MST-compression: Compressing and Accelerating Binary Neural Networks
with Minimum Spanning Tree
- URL: http://arxiv.org/abs/2308.13735v1
- Date: Sat, 26 Aug 2023 02:42:12 GMT
- Title: MST-compression: Compressing and Accelerating Binary Neural Networks
with Minimum Spanning Tree
- Authors: Quang Hieu Vo, Linh-Tam Tran, Sung-Ho Bae, Lok-Won Kim and Choong Seon
Hong
- Abstract summary: Binary neural networks (BNNs) have been widely adopted to reduce the computational cost and memory storage on edge-computing devices.
However, as neural networks become wider/deeper to improve accuracy and meet practical requirements, the computational burden remains a significant challenge even on the binary version.
This paper proposes a novel method called Minimum Spanning Tree (MST) compression that learns to compress and accelerate BNNs.
- Score: 21.15961593182111
- License: http://arxiv.org/licenses/nonexclusive-distrib/1.0/
- Abstract: Binary neural networks (BNNs) have been widely adopted to reduce the
computational cost and memory storage on edge-computing devices by using
one-bit representation for activations and weights. However, as neural networks
become wider/deeper to improve accuracy and meet practical requirements, the
computational burden remains a significant challenge even on the binary
version. To address these issues, this paper proposes a novel method called
Minimum Spanning Tree (MST) compression that learns to compress and accelerate
BNNs. The proposed architecture leverages an observation from previous works
that an output channel in a binary convolution can be computed using another
output channel and XNOR operations with weights that differ from the weights of
the reused channel. We first construct a fully connected graph with vertices
corresponding to output channels, where the distance between two vertices is
the number of different values between the weight sets used for these outputs.

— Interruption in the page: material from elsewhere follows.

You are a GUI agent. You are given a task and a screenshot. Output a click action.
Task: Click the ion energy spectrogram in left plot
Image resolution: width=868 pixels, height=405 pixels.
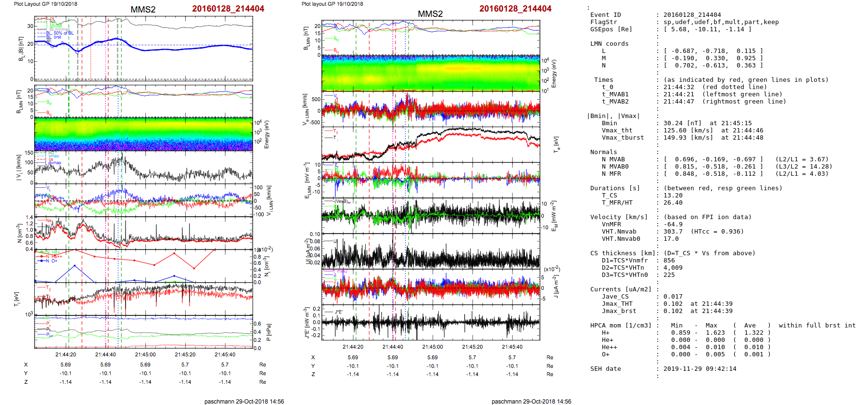click(143, 134)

Then, the MST of the graph with the minimum depth is proposed to reorder output
calculations, aiming to reduce computational cost and latency. Moreover, we
propose a new learning algorithm to reduce the total MST distance during
training. Experimental results on benchmark models demonstrate that our method
achieves significant compression ratios with negligible accuracy drops, making
it a promising approach for resource-constrained edge-computing devices.